You Play Like A Girl!

John McEnroe stepped into yet another controversy at then end of August after The New Yorker published an interview in which he said that the best women’s tennis players in the world wouldn’t stand a chance against a middling male tennis player. Asked specifically what he thought of the rise of Serena and Venus Williams, McEnroe told the magazine that “any good male college tennis player could beat the Williams sisters and so could any men on the senior tour.”

That might have been a bit of an overstatement, but the underlying sentiment is certainly correct — competing against women, the Williams women are fascinating to watch. Mix them in with the male circuit and they’d be very lucky to get past the opening round of a tournament. This is largely a matter of biology — the additional upper body strength that the male players have would totally overwhelm the women players.

This can be seen just by watching men’s and women’s tennis, and actually benefits the women to a large degree in that the women’s game is more interesting to watch. The men’s game is all about power, power, power. As in other sports the physical training has advanced so quickly that men are now hitting serves at 130 miles an hour. Much the same occurs in the Women’s National Basketball Association. The best WNBA team would get demolished by a middling NBA team, but in some ways the women’s game is more exciting since the men’s game as devolved to feats of physical prowess over skill. In many ways, in both sports revolutions in training as well as the huge sums of money have led to men’s teams who are able to play well above the game.

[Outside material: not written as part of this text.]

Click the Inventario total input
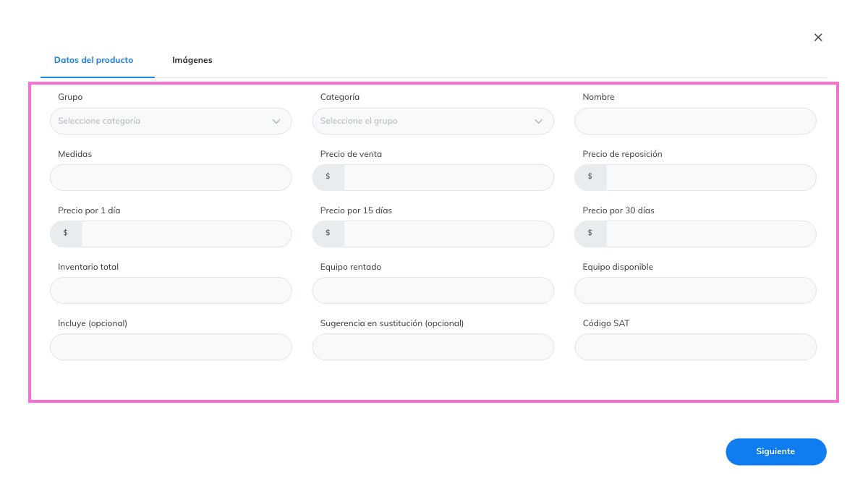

It was fascinating to watch the politics of gender in sports play out at a national event held in my home of Kalamazoo this August — the Little League Softball World Series. Until the early 1970s, Little League teams were strictly sex segregated; boys played baseball and girls played softball. Under threat of lawsuit, the Little League organization allowed girls to play on baseball teams and in the early 1980s a girl played for the first time in the Little League Baseball World Series. Of course there were all-male teams who at first didn’t want to play with girls — some claimed the girls would get hurt — but the sex barrier eventually fell.

At some point in the 1990s, however, the Little Leagues realized they still barred boys from playing softball and, fearing a lawsuit, they removed the sex requirement for softball. Which brings us to this controversy. When the only baseball league in their town folded up, several boys decided to join the local Little League softball team and their team made it to the world series held here in Kalamazoo, Michigan. And a firestorm ensued.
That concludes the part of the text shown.